Writing in Slate, Justin Peters has a puzzling article on the CFAA charges brought against Aaron Swartz. Peters appears to think that the basis of the Swartz prosecution was violating the Terms of Service at JSTOR, the service that hosted the database that Swartz tried to copy. Peters then discusses whether Swartz should be held criminally liable for violating JSTOR’s Terms of Service, and he then points out that this would not be a crime in the Ninth Circuit under its en banc opinion in United States v. Nosal.
This misunderstanding of the Swartz prosecution has become popular in some circles, fueled in part by the writings of Larry Lessig . But I’m not sure why Peters, Lessig, and some others think that the Swartz prosecution was based on a TOS violation. True, Swartz violated JSTOR’s terms of Service — and MIT’s, for that matter. But the government’s strongest case for Swartz accessing computers without authorization was Swartz’s entering the MIT closet to hard wire his laptop into MIT’s network after he had been blocked twice by sysadmins when Swartz accessed the the network from a wireless connection. To argue that Swartz did not violate the CFAA, you need to argue that entering the MIT closet and connecting directly to its network was an authorized access. You need to argue that MIT had an “open closets” policy, so that everyone was welcome to go into closets at MIT and connect to any switches they liked when inside. You also need to argue that Swartz was authorized to use the network after MIT’s system administrators tried to block him from doing so. That is, you need to argue that even though MIT’s employees were trying to keep Swartz off the network, there was a distinct entity of MIT beyond its employees that authorized Swartz to go around its agents and access the network anyway. I think that’s a hard argument to make. Not impossible, perhaps, but very tough. But that’s what the argument needs tp be to engage with the facts of the Swartz prosecution. In contrast, I don’t think it helps to imagine that the government was prosecuting Swartz for violating Terms of Service.

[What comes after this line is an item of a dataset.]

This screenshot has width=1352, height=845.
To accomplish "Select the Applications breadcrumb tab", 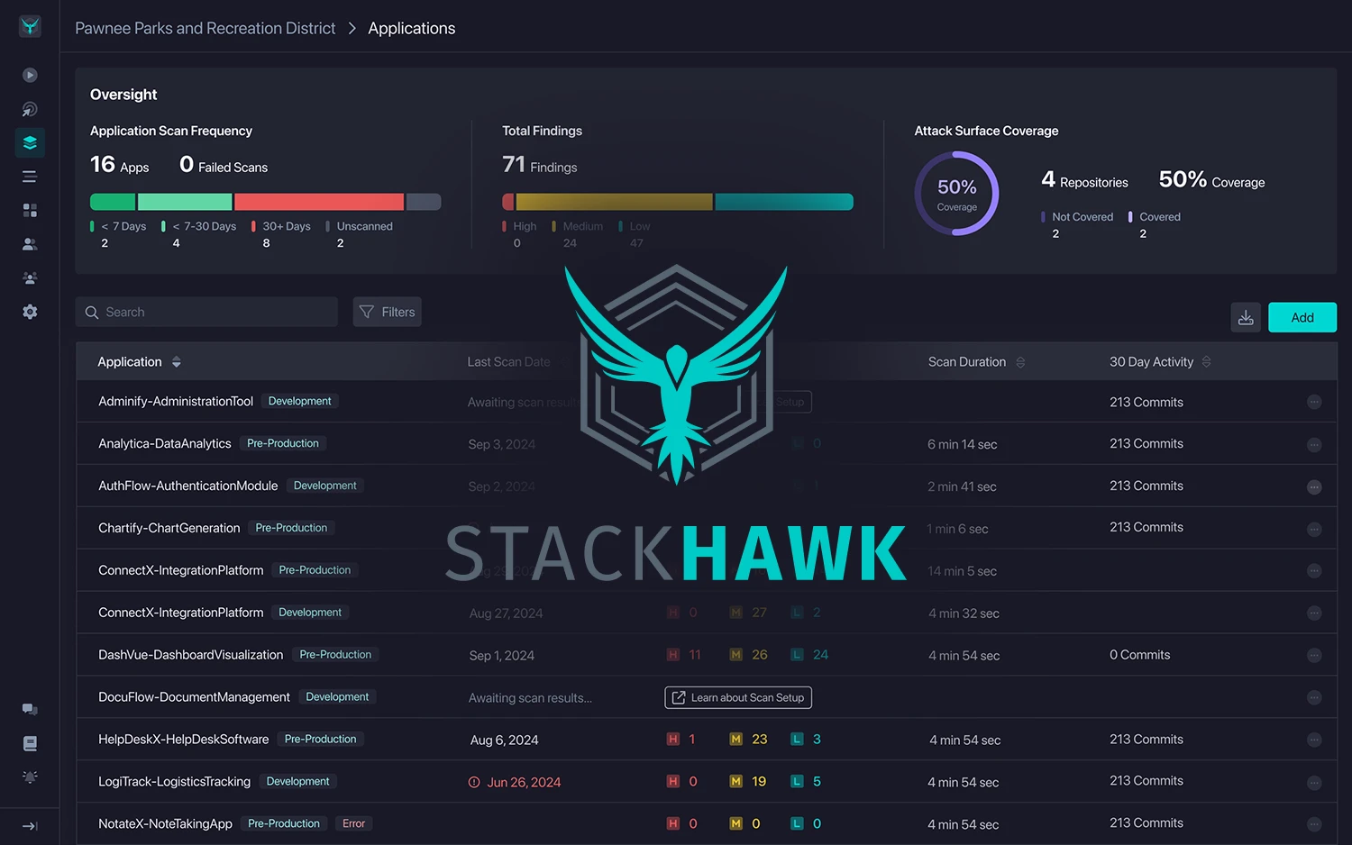I will (x=411, y=28).
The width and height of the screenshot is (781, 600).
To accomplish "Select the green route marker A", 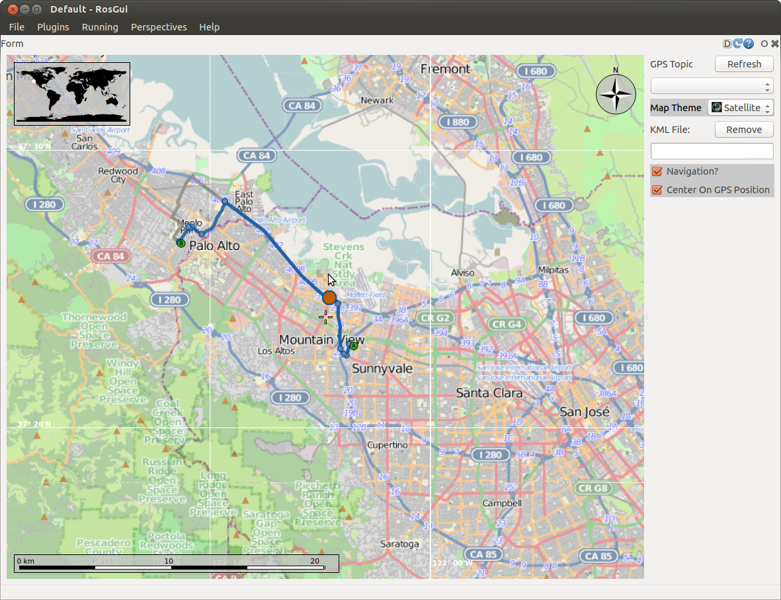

As regular readers know, I have publicly opposed CFAA liability for violating Terms of Service ever since I left DOJ in 2001. I’ve written articles and op-eds opposing it, I’ve testified against it, and I’ve litigated cases against it. If Swartz had been prosecuted for violating TOS, I would have been working for him pro bono just like I did for Lori Drew. But the government didn’t need to rely on that possible theory in the Swartz case, as Swartz’s conduct gave the government pretty secure ground to argue that Swartz had committed an unauthorized access.
One final thought: Peters seems to miss an inside joke when he quotes me as saying that the Nosal opinion is “superb and extremely insightful.” In my post that he quotes, the quoted phrase was hyperlinked to my 2010 post Brilliant People Agree With Me, about how folks often call writing “superb” and “extremely insightful” when it happens to match their view. Perhaps this was too subtle, but I was trying to say that I liked Nosal in part because it closely mirrored my own writings on the CFAA.